I am not generally one of those who shout “back in my day” or “let’s go back to the good old days.” I don’t see how anyone who has a cable modem and a blog could go anywhere near that. Besides, which “good old days” do you mean? Do you really want to go back before you had all your toys? No PC’s, DVD’s and MP3’s? Hell, I don’t even want to do without self-flushing public toilets!
And yet I found myself looking at this list from Tanya and saying, “Yeah, we did all that stuff.”
How did we survive?
When I was a wee tyke, we lived in Wallingford, Connecticut, for a couple of years. I went to kindergarten and first grade there. It still amazes me that I walked about four or five city blocks, including crossing a main street (with the help of the fat, friendly cop) – by myself! I can’t imagine letting my 13-year-old walk by herself through the streets of Wallingford, much less a 5-year-old.
One summer, we rode across the country in the back of a pickup truck with a cap on it. Seat belts? Where would you put them? Three kids and a big dog in the back, my parents, baby brother and a poodle in the cab, hauling a pop-up camper from Maine to Denver, down through the South, and back. We got caught up in nearby tornadoes one night in Illinois. Our dog accidentally bit one of my cousins in Mississippi. One of my brothers got sick in Tennessee (probably from eating undercooked catfish).
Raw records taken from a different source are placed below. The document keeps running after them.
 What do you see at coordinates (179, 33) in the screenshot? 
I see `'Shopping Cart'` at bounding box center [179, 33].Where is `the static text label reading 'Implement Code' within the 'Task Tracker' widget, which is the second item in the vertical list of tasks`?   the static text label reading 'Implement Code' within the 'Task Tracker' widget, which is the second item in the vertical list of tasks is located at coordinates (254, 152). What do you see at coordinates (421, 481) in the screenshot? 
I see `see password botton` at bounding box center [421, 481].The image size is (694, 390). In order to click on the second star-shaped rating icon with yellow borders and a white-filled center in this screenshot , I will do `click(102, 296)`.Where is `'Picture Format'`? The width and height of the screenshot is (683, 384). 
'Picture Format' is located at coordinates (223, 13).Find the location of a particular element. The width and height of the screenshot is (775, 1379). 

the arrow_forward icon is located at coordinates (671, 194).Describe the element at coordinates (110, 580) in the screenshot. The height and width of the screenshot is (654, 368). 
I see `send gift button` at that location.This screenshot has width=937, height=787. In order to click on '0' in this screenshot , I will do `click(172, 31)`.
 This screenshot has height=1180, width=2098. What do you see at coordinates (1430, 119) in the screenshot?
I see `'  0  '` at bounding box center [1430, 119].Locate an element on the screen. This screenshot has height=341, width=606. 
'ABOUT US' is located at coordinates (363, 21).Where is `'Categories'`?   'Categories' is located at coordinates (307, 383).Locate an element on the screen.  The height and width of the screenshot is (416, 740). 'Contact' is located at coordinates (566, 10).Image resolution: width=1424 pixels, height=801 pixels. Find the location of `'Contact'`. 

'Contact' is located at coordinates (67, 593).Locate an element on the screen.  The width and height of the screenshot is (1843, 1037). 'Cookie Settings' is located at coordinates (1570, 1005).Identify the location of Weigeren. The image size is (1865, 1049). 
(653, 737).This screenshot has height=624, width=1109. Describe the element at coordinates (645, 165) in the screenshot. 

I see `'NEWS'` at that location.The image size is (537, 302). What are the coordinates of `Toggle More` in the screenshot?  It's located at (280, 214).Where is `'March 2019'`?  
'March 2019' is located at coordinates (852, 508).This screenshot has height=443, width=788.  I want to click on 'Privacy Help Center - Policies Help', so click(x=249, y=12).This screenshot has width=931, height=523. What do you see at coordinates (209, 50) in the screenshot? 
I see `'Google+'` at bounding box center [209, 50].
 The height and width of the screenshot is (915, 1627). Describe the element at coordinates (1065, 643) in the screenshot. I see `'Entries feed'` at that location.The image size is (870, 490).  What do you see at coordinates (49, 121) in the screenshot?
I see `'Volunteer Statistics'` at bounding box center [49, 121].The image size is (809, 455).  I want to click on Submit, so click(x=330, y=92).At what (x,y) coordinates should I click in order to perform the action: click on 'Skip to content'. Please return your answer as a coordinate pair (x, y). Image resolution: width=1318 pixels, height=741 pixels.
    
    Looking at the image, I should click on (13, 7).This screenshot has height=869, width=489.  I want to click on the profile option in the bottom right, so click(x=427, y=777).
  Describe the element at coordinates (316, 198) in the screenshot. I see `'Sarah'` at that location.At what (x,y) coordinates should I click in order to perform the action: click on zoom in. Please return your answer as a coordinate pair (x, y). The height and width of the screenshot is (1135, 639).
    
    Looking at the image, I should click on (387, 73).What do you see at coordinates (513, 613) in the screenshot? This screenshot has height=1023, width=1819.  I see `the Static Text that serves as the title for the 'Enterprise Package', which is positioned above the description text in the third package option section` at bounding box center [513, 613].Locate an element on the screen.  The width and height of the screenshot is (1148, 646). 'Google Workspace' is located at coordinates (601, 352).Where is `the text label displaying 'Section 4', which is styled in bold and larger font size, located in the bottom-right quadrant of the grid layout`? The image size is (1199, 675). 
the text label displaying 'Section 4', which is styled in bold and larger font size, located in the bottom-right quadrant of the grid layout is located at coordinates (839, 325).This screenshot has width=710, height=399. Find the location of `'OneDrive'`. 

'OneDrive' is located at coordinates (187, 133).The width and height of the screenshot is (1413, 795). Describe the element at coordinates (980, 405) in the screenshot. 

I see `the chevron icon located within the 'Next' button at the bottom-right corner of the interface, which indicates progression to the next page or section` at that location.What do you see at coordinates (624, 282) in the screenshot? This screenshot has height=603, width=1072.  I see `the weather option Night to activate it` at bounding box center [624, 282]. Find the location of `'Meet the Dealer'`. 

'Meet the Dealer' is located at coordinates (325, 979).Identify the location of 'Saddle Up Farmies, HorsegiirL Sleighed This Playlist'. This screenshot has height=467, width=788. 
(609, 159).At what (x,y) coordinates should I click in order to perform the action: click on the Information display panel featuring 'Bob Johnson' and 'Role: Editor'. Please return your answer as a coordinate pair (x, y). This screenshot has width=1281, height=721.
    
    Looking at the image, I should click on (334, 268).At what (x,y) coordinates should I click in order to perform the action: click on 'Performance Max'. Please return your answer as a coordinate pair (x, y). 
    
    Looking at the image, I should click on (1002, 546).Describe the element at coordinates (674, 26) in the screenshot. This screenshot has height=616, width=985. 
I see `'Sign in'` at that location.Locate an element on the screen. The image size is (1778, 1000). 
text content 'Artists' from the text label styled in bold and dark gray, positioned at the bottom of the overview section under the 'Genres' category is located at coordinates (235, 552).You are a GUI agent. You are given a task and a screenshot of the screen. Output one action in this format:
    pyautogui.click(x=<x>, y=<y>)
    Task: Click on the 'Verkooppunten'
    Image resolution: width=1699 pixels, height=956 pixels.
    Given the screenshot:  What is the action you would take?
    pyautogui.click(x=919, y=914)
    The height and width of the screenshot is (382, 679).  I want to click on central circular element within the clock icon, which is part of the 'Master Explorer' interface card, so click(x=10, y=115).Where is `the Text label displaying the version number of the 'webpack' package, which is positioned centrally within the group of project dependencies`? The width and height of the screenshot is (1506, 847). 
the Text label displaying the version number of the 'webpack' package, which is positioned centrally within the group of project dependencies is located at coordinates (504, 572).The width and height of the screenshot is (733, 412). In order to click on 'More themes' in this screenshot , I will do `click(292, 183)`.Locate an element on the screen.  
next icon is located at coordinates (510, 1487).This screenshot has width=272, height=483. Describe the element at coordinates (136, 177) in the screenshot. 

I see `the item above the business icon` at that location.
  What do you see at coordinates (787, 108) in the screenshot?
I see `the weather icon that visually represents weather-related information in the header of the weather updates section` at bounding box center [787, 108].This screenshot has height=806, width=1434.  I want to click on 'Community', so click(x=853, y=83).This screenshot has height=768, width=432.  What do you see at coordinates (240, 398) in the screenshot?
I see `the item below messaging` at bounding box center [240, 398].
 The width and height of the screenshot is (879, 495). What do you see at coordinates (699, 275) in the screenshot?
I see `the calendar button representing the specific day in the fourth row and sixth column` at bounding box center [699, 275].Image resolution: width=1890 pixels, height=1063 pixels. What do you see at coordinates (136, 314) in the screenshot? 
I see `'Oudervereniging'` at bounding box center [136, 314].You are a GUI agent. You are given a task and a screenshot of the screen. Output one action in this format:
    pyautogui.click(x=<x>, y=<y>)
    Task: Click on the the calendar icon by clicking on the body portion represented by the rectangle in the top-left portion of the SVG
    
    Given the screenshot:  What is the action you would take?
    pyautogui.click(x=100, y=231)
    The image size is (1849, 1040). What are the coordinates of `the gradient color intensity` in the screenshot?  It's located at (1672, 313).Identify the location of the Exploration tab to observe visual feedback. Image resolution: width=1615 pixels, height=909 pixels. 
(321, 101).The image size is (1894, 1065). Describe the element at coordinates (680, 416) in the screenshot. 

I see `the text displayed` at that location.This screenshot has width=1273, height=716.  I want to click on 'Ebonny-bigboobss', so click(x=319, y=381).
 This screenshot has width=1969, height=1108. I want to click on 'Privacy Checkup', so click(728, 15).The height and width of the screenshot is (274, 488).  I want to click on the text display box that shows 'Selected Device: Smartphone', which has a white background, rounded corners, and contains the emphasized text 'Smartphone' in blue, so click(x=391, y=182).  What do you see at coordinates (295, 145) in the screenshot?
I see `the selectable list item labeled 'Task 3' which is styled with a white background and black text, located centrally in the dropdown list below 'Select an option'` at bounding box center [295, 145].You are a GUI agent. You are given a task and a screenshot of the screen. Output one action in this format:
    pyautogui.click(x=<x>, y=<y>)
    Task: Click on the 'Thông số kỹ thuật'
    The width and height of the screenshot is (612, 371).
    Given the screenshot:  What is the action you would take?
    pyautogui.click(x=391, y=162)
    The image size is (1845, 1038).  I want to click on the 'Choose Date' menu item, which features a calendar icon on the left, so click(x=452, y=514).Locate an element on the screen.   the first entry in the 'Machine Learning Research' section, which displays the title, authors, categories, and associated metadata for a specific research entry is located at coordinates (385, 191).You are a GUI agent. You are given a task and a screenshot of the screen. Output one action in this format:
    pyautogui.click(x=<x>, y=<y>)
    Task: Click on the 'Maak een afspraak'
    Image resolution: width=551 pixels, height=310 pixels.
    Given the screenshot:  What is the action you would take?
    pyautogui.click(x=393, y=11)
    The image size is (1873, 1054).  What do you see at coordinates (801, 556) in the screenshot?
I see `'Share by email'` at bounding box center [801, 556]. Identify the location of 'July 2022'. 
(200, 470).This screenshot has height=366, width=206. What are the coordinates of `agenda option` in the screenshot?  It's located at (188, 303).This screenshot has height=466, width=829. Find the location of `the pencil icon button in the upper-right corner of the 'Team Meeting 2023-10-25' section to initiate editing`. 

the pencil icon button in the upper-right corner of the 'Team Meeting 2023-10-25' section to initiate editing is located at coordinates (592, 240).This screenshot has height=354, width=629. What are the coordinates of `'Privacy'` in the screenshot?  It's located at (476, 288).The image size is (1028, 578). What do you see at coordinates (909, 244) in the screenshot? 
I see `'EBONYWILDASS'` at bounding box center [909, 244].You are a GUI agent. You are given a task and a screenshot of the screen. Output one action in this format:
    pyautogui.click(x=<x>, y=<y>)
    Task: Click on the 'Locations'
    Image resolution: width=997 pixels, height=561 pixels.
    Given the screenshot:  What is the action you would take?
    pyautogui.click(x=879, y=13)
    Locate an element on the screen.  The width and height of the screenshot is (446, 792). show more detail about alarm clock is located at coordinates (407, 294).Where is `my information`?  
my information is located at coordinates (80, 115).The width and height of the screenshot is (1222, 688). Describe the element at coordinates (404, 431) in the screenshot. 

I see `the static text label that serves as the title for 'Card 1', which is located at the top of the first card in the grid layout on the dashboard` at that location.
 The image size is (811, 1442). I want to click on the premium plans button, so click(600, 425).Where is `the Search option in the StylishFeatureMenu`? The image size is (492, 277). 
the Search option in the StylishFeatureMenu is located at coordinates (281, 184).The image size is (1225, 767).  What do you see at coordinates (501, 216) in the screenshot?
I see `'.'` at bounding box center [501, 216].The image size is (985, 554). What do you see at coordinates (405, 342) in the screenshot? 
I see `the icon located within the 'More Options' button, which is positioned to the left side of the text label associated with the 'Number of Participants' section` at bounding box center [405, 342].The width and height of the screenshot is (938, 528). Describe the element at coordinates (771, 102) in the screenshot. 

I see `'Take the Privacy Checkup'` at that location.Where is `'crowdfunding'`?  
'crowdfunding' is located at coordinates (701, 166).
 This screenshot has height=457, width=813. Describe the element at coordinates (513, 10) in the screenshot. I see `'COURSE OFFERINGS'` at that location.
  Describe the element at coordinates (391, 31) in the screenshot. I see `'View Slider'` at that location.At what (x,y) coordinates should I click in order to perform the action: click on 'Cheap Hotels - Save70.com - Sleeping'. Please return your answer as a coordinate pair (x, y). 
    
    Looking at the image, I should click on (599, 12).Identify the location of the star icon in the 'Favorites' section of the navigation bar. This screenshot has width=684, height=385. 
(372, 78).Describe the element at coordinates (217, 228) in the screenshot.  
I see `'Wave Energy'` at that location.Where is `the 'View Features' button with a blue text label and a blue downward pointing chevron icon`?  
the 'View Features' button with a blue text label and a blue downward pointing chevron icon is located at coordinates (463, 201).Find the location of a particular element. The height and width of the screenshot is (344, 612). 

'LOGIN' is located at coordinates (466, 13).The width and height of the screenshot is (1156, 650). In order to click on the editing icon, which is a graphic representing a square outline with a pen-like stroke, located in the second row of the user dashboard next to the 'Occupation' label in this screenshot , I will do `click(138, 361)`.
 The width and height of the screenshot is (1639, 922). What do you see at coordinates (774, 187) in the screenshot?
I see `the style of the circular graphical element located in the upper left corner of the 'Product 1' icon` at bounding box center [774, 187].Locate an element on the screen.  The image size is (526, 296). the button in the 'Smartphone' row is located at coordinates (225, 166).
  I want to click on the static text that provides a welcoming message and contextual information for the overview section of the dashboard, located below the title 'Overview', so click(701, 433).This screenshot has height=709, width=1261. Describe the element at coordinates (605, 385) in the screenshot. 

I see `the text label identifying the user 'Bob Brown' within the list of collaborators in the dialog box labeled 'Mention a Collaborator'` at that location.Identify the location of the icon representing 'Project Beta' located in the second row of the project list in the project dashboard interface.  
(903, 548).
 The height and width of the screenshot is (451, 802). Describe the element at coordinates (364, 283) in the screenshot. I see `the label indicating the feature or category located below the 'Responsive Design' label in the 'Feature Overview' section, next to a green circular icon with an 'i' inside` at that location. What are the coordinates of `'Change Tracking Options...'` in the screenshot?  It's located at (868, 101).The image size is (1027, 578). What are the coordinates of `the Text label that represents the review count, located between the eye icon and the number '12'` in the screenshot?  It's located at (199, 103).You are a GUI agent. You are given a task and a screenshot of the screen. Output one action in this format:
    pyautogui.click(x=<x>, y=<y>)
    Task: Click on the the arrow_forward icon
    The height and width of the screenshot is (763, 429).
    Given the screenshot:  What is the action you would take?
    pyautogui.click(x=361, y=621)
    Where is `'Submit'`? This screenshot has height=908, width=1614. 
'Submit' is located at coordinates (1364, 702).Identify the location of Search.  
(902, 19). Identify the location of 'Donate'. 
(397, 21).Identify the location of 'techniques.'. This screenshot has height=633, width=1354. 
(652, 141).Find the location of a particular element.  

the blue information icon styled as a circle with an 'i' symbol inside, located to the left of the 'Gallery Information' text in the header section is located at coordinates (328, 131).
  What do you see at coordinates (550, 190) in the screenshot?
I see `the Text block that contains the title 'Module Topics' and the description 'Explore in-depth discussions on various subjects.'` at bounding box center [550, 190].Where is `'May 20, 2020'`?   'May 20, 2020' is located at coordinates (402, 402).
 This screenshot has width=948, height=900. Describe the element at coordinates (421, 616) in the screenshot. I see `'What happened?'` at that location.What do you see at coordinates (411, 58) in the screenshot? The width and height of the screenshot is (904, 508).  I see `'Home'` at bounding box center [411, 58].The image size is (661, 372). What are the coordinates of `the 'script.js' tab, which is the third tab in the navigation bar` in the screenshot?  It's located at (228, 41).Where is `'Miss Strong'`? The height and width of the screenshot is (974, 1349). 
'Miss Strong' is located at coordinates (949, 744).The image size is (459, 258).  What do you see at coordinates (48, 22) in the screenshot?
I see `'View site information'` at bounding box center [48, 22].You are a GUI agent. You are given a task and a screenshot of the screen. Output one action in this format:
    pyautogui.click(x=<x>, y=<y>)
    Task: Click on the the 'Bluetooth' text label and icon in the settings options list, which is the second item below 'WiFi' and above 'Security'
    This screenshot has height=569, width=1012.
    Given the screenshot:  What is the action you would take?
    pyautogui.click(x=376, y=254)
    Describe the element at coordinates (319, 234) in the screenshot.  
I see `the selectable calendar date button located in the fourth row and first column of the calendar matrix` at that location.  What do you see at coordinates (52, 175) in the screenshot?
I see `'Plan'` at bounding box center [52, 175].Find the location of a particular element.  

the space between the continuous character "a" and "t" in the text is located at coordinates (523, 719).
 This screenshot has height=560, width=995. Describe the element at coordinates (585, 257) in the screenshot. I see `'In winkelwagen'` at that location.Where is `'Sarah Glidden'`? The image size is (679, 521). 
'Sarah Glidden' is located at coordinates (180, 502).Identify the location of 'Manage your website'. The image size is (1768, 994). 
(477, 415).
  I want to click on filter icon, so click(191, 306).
I used to “surf” in the back of the pickup, seeing if I could stay standing as we went around corners. I used to bike to my best friend’s house 15 miles away, then hop in a canoe (without a life vest) and paddle down Kenduskeag Stream. I used to snowmobile to another friend’s house. (Oh, the ecological devastation and waste of precious energy!)
We played softball, football, soccer, basketball and everything from badminton to volleyball all the time in the summer, and the only time we ever had a problem with fights and injuries was when we tried to get into “organized” baseball.
But the one thing I miss most of all was the freedom to run out in the woods and play a “mean game o’ guns.” You know the drill: “I shot you! No you didn’t! Yes, I did! I shot you first! Nuh-uhhhhhh.” Almost every night, we’d be sneaking around in the trees until dark, laying ambushes and killing our friends (except during hunting season – we weren’t stupid!). I think that’s why I love MOHAA so much. It’s a virtual “mean game o’ guns.”
Excuse me. I have to go kick the kids off the PS2.